Researchers at the McGovern Institute for Brain Research at MIT and the Broad Institute of MIT and Harvard have harnessed a natural bacterial system to develop a new protein delivery approach that works in human cells and animals. The technology, described today in Nature, can be programmed to deliver a variety of proteins, including ones for gene editing, to different cell types. The system could potentially be a safe and efficient way to deliver gene therapies and cancer therapies.

Led by MIT Associate Professor Feng Zhang, who is a McGovern Institute investigator and Broad Institute core member, the team took advantage of a tiny syringe-like injection structure, produced by a bacterium, that naturally binds to insect cells and injects a protein payload into them. The researchers used the artificial intelligence tool AlphaFold to engineer these syringe structures to deliver a range of useful proteins to both human cells and cells in live mice.

“This is a really beautiful example of how protein engineering can alter the biological activity of a natural system,” says Joseph Kreitz, the study’s first author, a graduate student in biological engineering at MIT, and a member of Zhang’s lab. “I think it substantiates protein engineering as a useful tool in bioengineering and the development of new therapeutic systems.”

“Delivery of therapeutic molecules is a major bottleneck for medicine, and we will need a deep bench of options to get these powerful new therapies into the right cells in the body,” adds Zhang. “By learning from how nature transports proteins, we were able to develop a new platform that can help address this gap.”

Zhang is senior author on the study and is also the James and Patricia Poitras Professor of Neuroscience at MIT and an investigator at the Howard Hughes Medical Institute.

Injection via contraction

Symbiotic bacteria use the roughly 100-nanometer-long syringe-like machines to inject proteins into host cells to help adjust the biology of their surroundings and enhance their survival. These machines, called extracellular contractile injection systems (eCISs), consist of a rigid tube inside a sheath that contracts, driving a spike on the end of the tube through the cell membrane. This forces protein cargo inside the tube to enter the cell.

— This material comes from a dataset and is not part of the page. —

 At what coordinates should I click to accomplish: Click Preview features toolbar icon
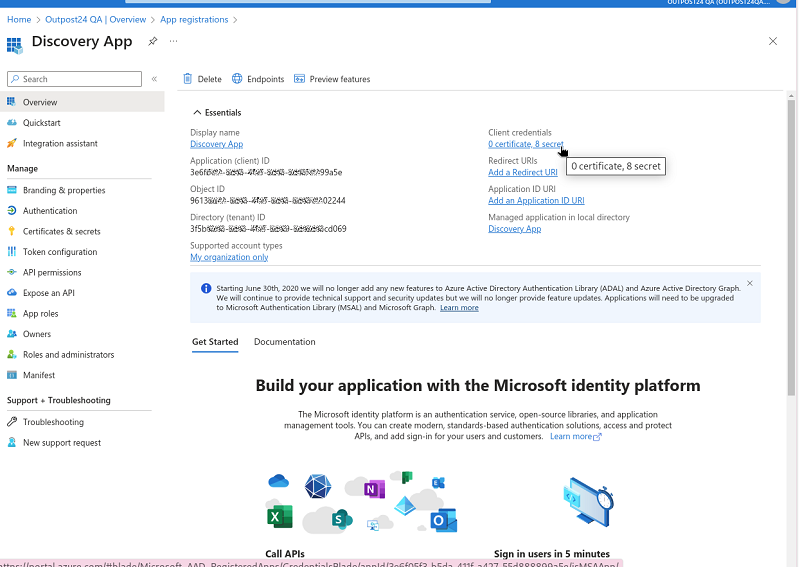coord(301,79)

On the outside of one end of the eCIS are tail fibers that recognize specific receptors on the cell surface and latch on. Previous research has shown that eCISs can naturally target insect and mouse cells, but Kreitz thought it might be possible to modify them to deliver proteins to human cells by re-engineering the tail fibers to bind to different receptors.

Using AlphaFold, which predicts a protein’s structure from its amino acid sequence, the researchers redesigned tail fibers of an eCIS produced by Photorhabdus bacteria to bind to human cells. By re-engineering another part of the complex, the scientists tricked the syringe into delivering a protein of their choosing, in some cases with remarkably high efficiency.

The team made eCISs that targeted cancer cells expressing the EGF receptor and showed that they killed almost 100 percent of the cells, but did not affect cells without the receptor. Though efficiency depends in part on the receptor the system is designed to target, Kreitz says that the findings demonstrate the promise of the system with thoughtful engineering.

The researchers also used an eCIS to deliver proteins to the brain in live mice — where it didn’t provoke a detectable immune response, suggesting that eCISs could one day be used to safely deliver gene therapies to humans.

Packaging proteins

Kreitz says the eCIS system is versatile, and the team has already used it to deliver a range of cargoes including base editor proteins (which can make single-letter changes to DNA), proteins that are toxic to cancer cells, and Cas9, a large DNA-cutting enzyme used in many gene editing systems.

In the future, Kreitz says researchers could engineer other components of the eCIS system to tune other properties, or to deliver other cargoes such as DNA or RNA. He also wants to better understand the function of these systems in nature.

“We and others have shown that this type of system is incredibly diverse across the biosphere, but they are not very well characterized,” Kreitz said. “And we believe this type of system plays really important roles in biology that are yet to be explored.”

This work was supported, in part, by the National Institutes of Health, Howard Hughes Medical Institute, Poitras Center for Psychiatric Disorders Research at MIT, Hock E. Tan and K. Lisa Yang Center for Autism Research at MIT, K. Lisa Yang and Hock E. Tan Molecular Therapeutics Center at MIT, K. Lisa Yang Brain-Body Center at MIT, Broad Institute Programmable Therapeutics Gift Donors, The Pershing Square Foundation, William Ackman, Neri Oxman, J. and P. Poitras, Kenneth C. Griffin, BT Charitable Foundation, the Asness Family Foundation, the Phillips family, D. Cheng, and R. Metcalfe.